Pour illustrer ses propos, Aaron David Miller rappelle que Washington, bien que jouant un rôle important, n'a pas été en mesure d'influer véritablement sur le déroulement de la guerre entre le Hamas et Israël.

"Six mois après le début de ce conflit, ce sont les deux principaux belligérants — Israël et le Hamas — qui jouent toujours le rôle principal dans la définition des objectifs, des motivations, des trajectoires et de l'influence des puissances extérieures", décrit-il.
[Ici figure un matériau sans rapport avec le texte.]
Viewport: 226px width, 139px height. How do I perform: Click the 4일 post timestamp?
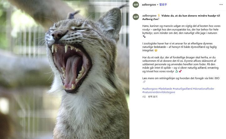coord(144,97)
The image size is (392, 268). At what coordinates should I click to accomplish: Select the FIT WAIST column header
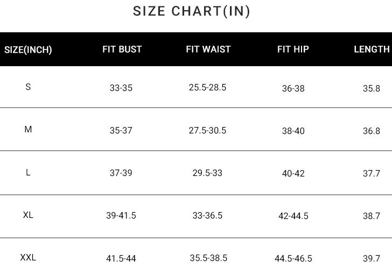(x=208, y=50)
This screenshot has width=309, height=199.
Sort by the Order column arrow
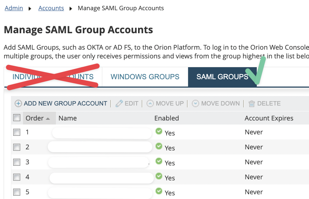pos(47,118)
La communauté internationale ne peut pas stopper la montée des tensions entre Israël et le Hezbollah et elle ne peut pas empêcher les Gardiens de la révolution iranienne de diriger leurs alliés contre Israël

Aaron David Miller, ex-négociateur américain pour le Moyen-Orient et chargé d’études principal au Fonds Carnegie pour la Paix

Quant à la communauté internationale, il lui sera très difficile de faire pression sur Tel Aviv, juge le spécialiste. "Elle ne peut pas stopper la montée des tensions entre Israël et le Hezbollah et elle ne peut pas empêcher les Gardiens de la révolution iranienne de diriger leurs alliés contre Israël. Elle n'a pas non plus été en mesure de résoudre le problème du programme nucléaire iranien. Je pense donc qu'il est inévitable que des représailles israéliennes se produisent", précise-t-il.

Pour Aaron David Miller, la question reste de savoir quelle forme prendront les représailles de l'Etat hébreu. "Je ne pense pas que la réponse israélienne sera irréfléchie. Elle sera délibérée (...) reste à en connaître la profondeur et à savoir si elle entraînera la région dans une confrontation majeure", note-t-il.
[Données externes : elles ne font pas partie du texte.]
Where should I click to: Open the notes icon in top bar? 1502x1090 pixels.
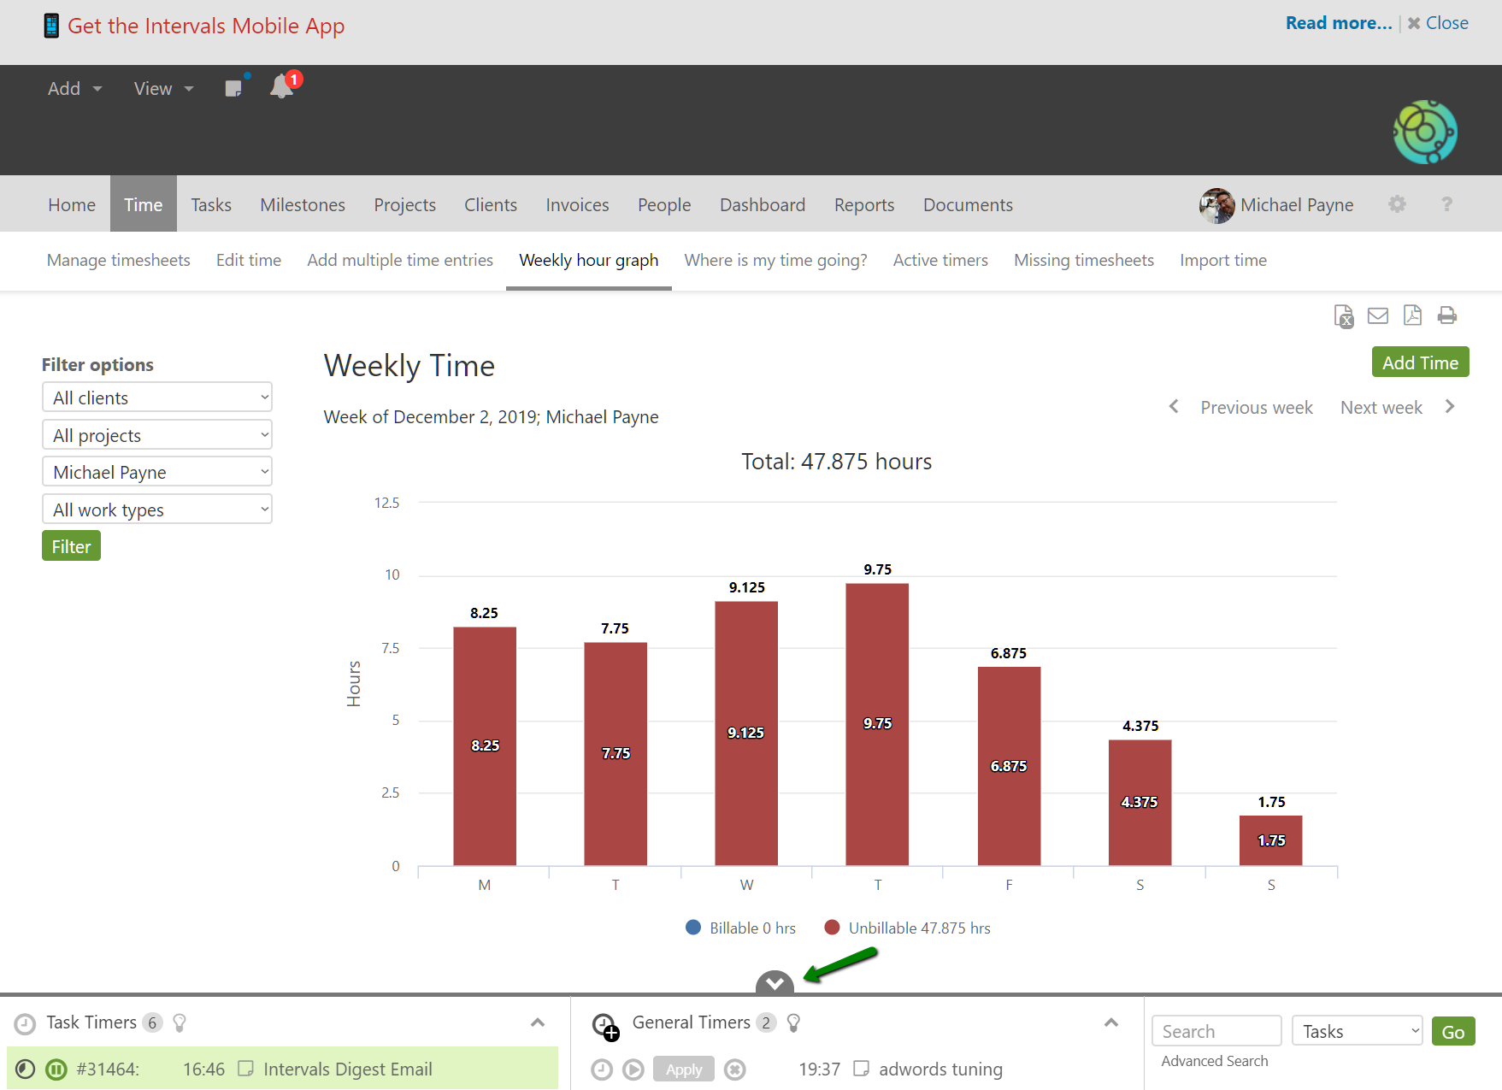pos(233,88)
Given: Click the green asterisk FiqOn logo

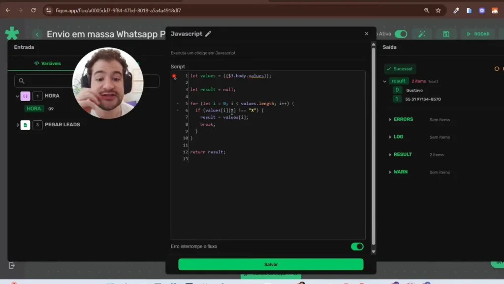Looking at the screenshot, I should click(12, 34).
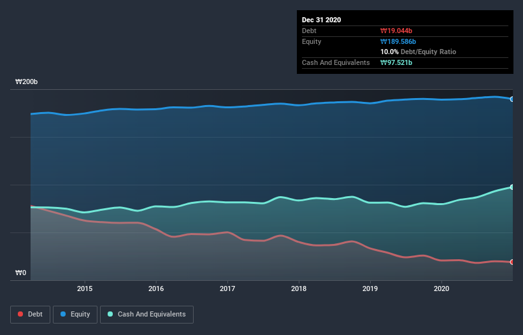Click the Cash And Equivalents tooltip row label
Screen dimensions: 523x335
[336, 62]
Pessimiste, l'ex-négociateur juge donc que même si les Iraniens estiment "l'affaire close", elle ne l'est pas pour Israël, les attaques iraniennes ayant créé un nouveau seuil entre les deux pays. "La situation actuelle a atteint un cul-de-sac stratégique. Il n'y a pas d'issue et la réponse israélienne est sans doute imminente", conclut-il.